__Supplied data__:
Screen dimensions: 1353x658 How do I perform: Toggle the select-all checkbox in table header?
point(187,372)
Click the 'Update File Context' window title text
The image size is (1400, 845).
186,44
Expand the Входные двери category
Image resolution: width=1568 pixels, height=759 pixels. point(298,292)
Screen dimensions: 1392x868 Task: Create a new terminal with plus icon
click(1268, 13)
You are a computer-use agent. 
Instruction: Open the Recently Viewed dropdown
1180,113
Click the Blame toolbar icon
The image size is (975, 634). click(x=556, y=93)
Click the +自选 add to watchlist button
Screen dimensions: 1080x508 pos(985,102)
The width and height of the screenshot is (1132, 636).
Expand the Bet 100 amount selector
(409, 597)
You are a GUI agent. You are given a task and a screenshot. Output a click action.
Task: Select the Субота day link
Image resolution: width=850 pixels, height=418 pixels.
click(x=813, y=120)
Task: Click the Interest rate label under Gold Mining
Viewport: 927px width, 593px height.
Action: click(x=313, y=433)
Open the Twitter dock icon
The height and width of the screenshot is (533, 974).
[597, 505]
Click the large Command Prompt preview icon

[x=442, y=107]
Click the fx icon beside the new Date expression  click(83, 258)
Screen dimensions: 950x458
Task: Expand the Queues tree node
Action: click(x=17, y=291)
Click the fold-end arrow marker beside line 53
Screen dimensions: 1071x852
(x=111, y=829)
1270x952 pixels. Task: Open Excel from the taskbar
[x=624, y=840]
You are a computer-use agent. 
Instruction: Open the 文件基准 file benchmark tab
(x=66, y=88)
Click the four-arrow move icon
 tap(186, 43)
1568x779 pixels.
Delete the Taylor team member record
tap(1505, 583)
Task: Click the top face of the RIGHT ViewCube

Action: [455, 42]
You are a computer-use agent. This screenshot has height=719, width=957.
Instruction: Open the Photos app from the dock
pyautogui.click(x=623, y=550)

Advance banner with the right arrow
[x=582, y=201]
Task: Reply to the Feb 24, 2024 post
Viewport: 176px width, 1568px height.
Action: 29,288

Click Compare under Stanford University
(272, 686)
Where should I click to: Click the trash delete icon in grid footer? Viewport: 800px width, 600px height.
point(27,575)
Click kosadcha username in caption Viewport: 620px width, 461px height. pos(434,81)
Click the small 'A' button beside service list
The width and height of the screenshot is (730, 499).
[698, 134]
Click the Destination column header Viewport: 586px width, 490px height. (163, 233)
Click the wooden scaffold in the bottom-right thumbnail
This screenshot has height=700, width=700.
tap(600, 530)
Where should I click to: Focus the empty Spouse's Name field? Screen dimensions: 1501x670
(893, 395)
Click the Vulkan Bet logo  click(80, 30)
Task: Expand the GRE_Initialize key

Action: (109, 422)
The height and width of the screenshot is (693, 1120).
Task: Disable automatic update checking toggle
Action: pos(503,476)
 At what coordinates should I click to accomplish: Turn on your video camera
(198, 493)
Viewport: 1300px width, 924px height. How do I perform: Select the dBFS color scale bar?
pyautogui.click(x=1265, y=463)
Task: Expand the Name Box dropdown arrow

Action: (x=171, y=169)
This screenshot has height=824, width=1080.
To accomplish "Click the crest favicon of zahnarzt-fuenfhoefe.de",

__Exercise__: Return each line of the records above exactly as it reads.

__Answer for this exercise__:
Screen dimensions: 1353x658 How do I perform: Toggle the select-all checkbox in table header?
point(187,372)
Click the 'Update File Context' window title text
The image size is (1400, 845).
186,44
Expand the Входные двери category
Image resolution: width=1568 pixels, height=759 pixels. point(298,292)
Screen dimensions: 1392x868 Task: Create a new terminal with plus icon
click(1268, 13)
You are a computer-use agent. 
Instruction: Open the Recently Viewed dropdown
1180,113
Click the Blame toolbar icon
The image size is (975, 634). click(x=556, y=93)
Click the +自选 add to watchlist button
Screen dimensions: 1080x508 pos(985,102)
The width and height of the screenshot is (1132, 636).
Expand the Bet 100 amount selector
(409, 597)
You are a GUI agent. You are given a task and a screenshot. Output a click action.
Task: Select the Субота day link
Image resolution: width=850 pixels, height=418 pixels.
click(x=813, y=120)
Task: Click the Interest rate label under Gold Mining
Viewport: 927px width, 593px height.
Action: click(x=313, y=433)
Open the Twitter dock icon
The height and width of the screenshot is (533, 974).
[597, 505]
Click the large Command Prompt preview icon

[x=442, y=107]
Click the fx icon beside the new Date expression  click(83, 258)
Screen dimensions: 950x458
Task: Expand the Queues tree node
Action: click(x=17, y=291)
Click the fold-end arrow marker beside line 53
Screen dimensions: 1071x852
(x=111, y=829)
1270x952 pixels. Task: Open Excel from the taskbar
[x=624, y=840]
You are a computer-use agent. 
Instruction: Open the 文件基准 file benchmark tab
(x=66, y=88)
Click the four-arrow move icon
 tap(186, 43)
1568x779 pixels.
Delete the Taylor team member record
tap(1505, 583)
Task: Click the top face of the RIGHT ViewCube

Action: [455, 42]
You are a computer-use agent. This screenshot has height=719, width=957.
Instruction: Open the Photos app from the dock
pyautogui.click(x=623, y=550)

Advance banner with the right arrow
[x=582, y=201]
Task: Reply to the Feb 24, 2024 post
Viewport: 176px width, 1568px height.
Action: 29,288

Click Compare under Stanford University
(272, 686)
Where should I click to: Click the trash delete icon in grid footer? Viewport: 800px width, 600px height.
point(27,575)
Click kosadcha username in caption Viewport: 620px width, 461px height. pos(434,81)
Click the small 'A' button beside service list
The width and height of the screenshot is (730, 499).
[698, 134]
Click the Destination column header Viewport: 586px width, 490px height. (163, 233)
Click the wooden scaffold in the bottom-right thumbnail
This screenshot has height=700, width=700.
tap(600, 530)
Where should I click to: Focus the empty Spouse's Name field? Screen dimensions: 1501x670
(893, 395)
Click the Vulkan Bet logo  click(80, 30)
Task: Expand the GRE_Initialize key

Action: (109, 422)
The height and width of the screenshot is (693, 1120).
Task: Disable automatic update checking toggle
Action: pos(503,476)
 At what coordinates should I click to accomplish: Turn on your video camera
(198, 493)
Viewport: 1300px width, 924px height. How do I perform: Select the dBFS color scale bar?
pyautogui.click(x=1265, y=463)
Task: Expand the Name Box dropdown arrow

Action: (x=171, y=169)
This screenshot has height=824, width=1080.
To accomplish "Click the crest favicon of zahnarzt-fuenfhoefe.de",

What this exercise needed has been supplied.